ÉNONCÉ DU PROBLÈME: Recopiez à l'identique la partie du passage sur le CHSCT qui commence par les mots contenant « Sur le règlement » et s'achève sur « et sans PV. ».

PASSAGE RETENU:
Sur le règlement intérieur, le CHSCT dispose enfin d’un texte réglementaire travaillé, débattu et voté en séance du 27 juin 2019. Il était temps, ce dysfonctionnement ayant là encore été pointé par l’inspection du travail. Nous demandons l’application immédiate de ce règlement intérieur, notamment l’octroi d’un deuxième jour de travail pour les trois visites annuelles du CHSCT, l’envoi d’un ordre de mission permanent permettant aux membres du CHSCT d’accéder aux établissements et services relevant du périmètre du CHSCT et la mise en place de vraies séances du CHSCT en lieu et place de groupes de travail informels et sans PV.
Enfin, la CGT-Educ’action a des propositions à formuler. Ainsi, plutôt que de supprimer les CHSCT en les fusionnant avec les Comités Techniques, il conviendrait plutôt de renforcer leurs moyens et leurs prérogatives, d’en créer aux échelons locaux et d’y ajouter par exemple une lettre, un E, comme environnement, afin de créer des CHSCTE. Dérèglement climatique, pollutions, effondrement de la biodiversité, etc., face à ces enjeux énormes de santé publique, nous considérons que le service public de l’Éducation nationale porte une responsabilité particulière envers les millions de jeunes et d’adultes qui fréquentent quotidiennement ses locaux et devrait donc montrer l’exemple dans le domaine de la prise de conscience et de l’action en faveur de la protection de l’environnement et de la lutte contre le dérèglement climatique.

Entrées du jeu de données
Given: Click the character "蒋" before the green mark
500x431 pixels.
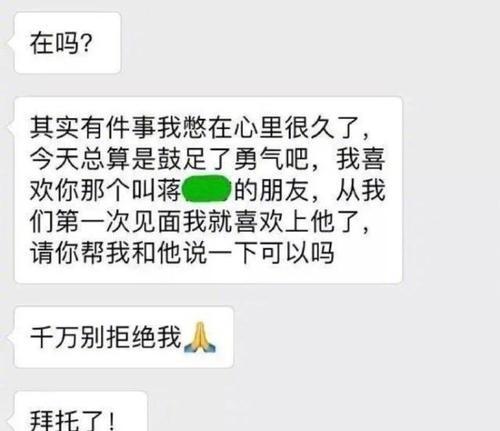Looking at the screenshot, I should coord(169,190).
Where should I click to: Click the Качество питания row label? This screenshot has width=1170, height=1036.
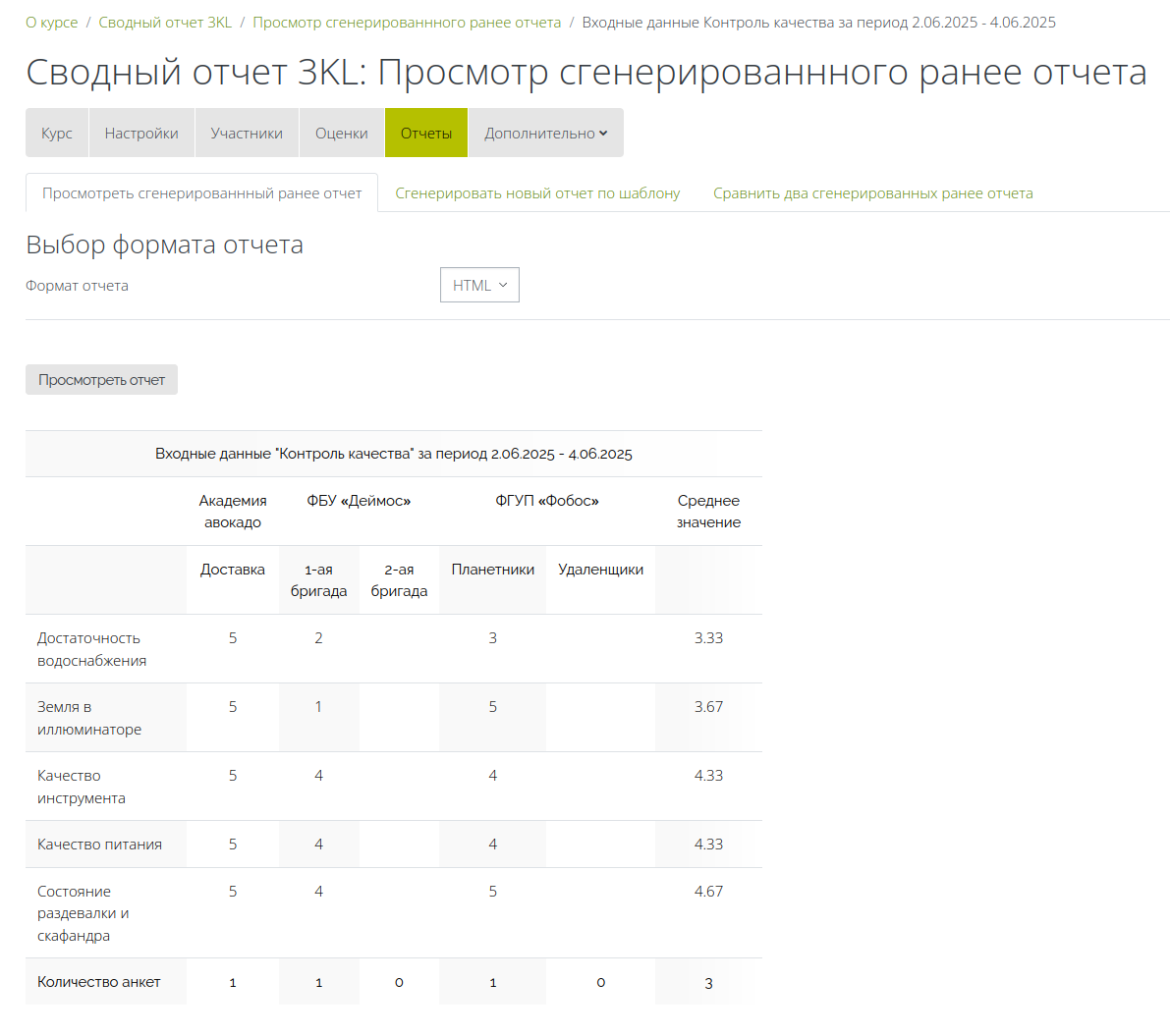(x=99, y=845)
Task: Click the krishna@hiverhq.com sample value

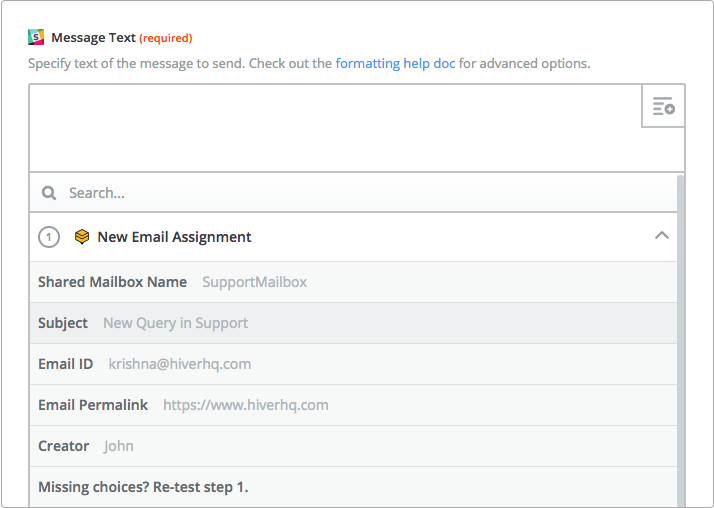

SOLUTION DE L'EXERCICE:
Sur le règlement intérieur, le CHSCT dispose enfin d’un texte réglementaire travaillé, débattu et voté en séance du 27 juin 2019. Il était temps, ce dysfonctionnement ayant là encore été pointé par l’inspection du travail. Nous demandons l’application immédiate de ce règlement intérieur, notamment l’octroi d’un deuxième jour de travail pour les trois visites annuelles du CHSCT, l’envoi d’un ordre de mission permanent permettant aux membres du CHSCT d’accéder aux établissements et services relevant du périmètre du CHSCT et la mise en place de vraies séances du CHSCT en lieu et place de groupes de travail informels et sans PV.